● Task data:

•••••

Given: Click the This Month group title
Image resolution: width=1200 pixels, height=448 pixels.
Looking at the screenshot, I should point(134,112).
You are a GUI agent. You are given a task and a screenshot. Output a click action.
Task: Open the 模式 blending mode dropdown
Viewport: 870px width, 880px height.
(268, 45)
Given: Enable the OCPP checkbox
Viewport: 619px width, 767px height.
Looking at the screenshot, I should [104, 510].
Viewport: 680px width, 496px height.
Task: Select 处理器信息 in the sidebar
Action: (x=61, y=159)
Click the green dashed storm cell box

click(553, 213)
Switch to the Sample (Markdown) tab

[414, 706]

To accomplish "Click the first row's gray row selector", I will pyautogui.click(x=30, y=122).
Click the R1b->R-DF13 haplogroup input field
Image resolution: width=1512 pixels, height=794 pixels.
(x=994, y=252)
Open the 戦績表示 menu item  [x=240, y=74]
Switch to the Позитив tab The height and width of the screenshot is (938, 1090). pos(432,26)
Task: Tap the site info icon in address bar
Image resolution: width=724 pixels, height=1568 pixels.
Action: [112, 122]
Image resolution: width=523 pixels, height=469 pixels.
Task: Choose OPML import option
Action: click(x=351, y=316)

•••••

● Your task: Rewrite the entries starting with the line containing "Click the R1b->R-DF13 haplogroup input field" and going on through the line containing "Switch to the Позитив" as a two-column CSV with the headers instruction and click_point, one row per entry. Each value goes in a single quoted field with any line breaks replaced by spaces.

● Full output:
instruction,click_point
"Click the R1b->R-DF13 haplogroup input field Image resolution: width=1512 pixels, height=794 pixels.","(x=994, y=252)"
"Open the 戦績表示 menu item","[x=240, y=74]"
"Switch to the Позитив tab The height and width of the screenshot is (938, 1090).","pos(432,26)"